▶ [Records from a dataset]:

————

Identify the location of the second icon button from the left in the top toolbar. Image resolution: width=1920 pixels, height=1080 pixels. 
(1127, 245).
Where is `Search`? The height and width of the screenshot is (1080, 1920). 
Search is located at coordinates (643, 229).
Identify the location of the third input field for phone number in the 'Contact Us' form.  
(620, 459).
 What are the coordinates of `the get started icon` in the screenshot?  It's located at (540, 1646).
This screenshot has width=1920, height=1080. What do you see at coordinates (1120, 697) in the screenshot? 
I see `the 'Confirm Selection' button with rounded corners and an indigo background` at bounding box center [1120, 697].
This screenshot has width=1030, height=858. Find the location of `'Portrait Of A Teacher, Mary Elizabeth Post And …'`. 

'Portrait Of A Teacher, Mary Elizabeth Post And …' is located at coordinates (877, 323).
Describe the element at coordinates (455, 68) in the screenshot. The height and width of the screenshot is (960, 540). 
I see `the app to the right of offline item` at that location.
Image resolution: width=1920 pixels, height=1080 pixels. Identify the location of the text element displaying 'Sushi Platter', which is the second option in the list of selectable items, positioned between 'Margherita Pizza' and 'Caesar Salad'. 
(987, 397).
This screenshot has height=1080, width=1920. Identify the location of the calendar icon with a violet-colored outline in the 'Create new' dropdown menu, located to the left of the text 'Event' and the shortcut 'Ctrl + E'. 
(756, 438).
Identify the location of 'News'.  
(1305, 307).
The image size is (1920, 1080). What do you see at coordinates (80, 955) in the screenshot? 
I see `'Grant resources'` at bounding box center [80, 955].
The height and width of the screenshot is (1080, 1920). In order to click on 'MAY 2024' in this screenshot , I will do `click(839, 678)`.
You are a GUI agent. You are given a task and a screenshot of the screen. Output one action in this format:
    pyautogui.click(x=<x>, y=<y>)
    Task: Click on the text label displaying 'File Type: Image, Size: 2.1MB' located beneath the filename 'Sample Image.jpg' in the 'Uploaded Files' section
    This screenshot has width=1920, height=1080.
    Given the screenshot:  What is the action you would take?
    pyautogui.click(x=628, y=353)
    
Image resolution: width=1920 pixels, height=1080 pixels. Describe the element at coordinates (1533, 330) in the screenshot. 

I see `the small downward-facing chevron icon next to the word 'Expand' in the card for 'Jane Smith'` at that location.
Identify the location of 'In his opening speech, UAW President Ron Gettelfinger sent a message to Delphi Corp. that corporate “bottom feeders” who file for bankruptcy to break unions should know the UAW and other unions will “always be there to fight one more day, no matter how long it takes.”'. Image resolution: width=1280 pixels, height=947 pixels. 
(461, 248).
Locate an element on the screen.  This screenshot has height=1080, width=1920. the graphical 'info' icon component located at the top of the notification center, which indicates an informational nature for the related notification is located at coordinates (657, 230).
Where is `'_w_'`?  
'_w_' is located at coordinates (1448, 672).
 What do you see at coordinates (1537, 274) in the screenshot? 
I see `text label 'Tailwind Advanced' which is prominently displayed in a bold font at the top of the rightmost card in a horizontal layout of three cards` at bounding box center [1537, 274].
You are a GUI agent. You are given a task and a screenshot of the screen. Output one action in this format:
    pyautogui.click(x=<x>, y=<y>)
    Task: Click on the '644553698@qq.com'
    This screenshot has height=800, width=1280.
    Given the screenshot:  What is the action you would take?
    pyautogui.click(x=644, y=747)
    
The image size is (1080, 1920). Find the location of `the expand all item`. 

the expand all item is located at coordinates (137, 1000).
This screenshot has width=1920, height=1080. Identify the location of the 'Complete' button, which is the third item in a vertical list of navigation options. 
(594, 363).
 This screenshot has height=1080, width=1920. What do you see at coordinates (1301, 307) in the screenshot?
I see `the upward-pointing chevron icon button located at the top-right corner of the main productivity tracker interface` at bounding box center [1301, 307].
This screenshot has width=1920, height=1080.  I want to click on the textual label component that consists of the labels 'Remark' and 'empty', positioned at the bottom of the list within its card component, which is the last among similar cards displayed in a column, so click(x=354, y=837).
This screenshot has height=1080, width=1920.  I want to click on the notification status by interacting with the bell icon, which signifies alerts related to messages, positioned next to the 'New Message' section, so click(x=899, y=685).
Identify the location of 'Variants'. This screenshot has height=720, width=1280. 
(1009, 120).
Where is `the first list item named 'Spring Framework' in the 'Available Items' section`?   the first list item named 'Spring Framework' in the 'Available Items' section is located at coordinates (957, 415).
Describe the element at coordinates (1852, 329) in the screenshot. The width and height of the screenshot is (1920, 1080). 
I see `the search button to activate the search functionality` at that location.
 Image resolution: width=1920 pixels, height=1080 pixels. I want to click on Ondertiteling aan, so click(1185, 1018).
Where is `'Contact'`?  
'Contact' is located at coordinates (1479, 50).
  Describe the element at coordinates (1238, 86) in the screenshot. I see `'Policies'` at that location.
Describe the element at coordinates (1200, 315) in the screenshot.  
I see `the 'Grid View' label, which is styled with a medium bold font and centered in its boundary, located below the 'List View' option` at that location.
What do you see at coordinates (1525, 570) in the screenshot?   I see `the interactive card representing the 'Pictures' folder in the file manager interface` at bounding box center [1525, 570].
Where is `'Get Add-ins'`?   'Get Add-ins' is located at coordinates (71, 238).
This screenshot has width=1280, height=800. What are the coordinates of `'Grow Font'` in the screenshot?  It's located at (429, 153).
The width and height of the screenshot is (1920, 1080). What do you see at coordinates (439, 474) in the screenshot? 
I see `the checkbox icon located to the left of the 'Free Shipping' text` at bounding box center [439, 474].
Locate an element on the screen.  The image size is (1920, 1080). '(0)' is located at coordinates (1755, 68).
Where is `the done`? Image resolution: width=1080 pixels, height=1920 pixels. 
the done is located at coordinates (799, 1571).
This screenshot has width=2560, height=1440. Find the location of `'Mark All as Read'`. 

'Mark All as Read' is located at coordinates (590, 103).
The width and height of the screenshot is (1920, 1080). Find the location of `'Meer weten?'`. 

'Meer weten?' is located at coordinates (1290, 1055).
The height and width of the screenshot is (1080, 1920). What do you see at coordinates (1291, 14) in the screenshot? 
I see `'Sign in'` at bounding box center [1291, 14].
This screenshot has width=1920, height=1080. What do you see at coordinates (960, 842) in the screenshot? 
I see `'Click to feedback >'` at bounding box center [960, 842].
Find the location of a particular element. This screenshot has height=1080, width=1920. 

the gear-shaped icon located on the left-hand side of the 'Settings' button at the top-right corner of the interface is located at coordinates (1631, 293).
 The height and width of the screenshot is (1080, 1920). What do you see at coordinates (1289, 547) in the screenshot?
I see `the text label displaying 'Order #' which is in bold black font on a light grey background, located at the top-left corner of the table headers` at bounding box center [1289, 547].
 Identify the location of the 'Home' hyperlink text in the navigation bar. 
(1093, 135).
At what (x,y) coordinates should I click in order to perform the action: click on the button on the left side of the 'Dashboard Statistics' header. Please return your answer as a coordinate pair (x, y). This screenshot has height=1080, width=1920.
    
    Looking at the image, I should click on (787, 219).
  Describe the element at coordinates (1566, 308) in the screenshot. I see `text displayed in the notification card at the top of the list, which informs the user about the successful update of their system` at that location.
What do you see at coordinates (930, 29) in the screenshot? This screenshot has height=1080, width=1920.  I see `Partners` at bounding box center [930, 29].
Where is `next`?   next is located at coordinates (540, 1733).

————

▶ [EXERCISE DESCRIPTION]: Copy out, word for word, the lines of the material from the line with "The width and height of the screenshot is (1920, 1080). What" up to and including the line with "coordinates (1290, 1055).".

▶ [ANSWER FOR THE TASK]:
The width and height of the screenshot is (1920, 1080). What do you see at coordinates (439, 474) in the screenshot? 
I see `the checkbox icon located to the left of the 'Free Shipping' text` at bounding box center [439, 474].
Locate an element on the screen.  The image size is (1920, 1080). '(0)' is located at coordinates (1755, 68).
Where is `the done`? Image resolution: width=1080 pixels, height=1920 pixels. 
the done is located at coordinates (799, 1571).
This screenshot has width=2560, height=1440. Find the location of `'Mark All as Read'`. 

'Mark All as Read' is located at coordinates (590, 103).
The width and height of the screenshot is (1920, 1080). Find the location of `'Meer weten?'`. 

'Meer weten?' is located at coordinates (1290, 1055).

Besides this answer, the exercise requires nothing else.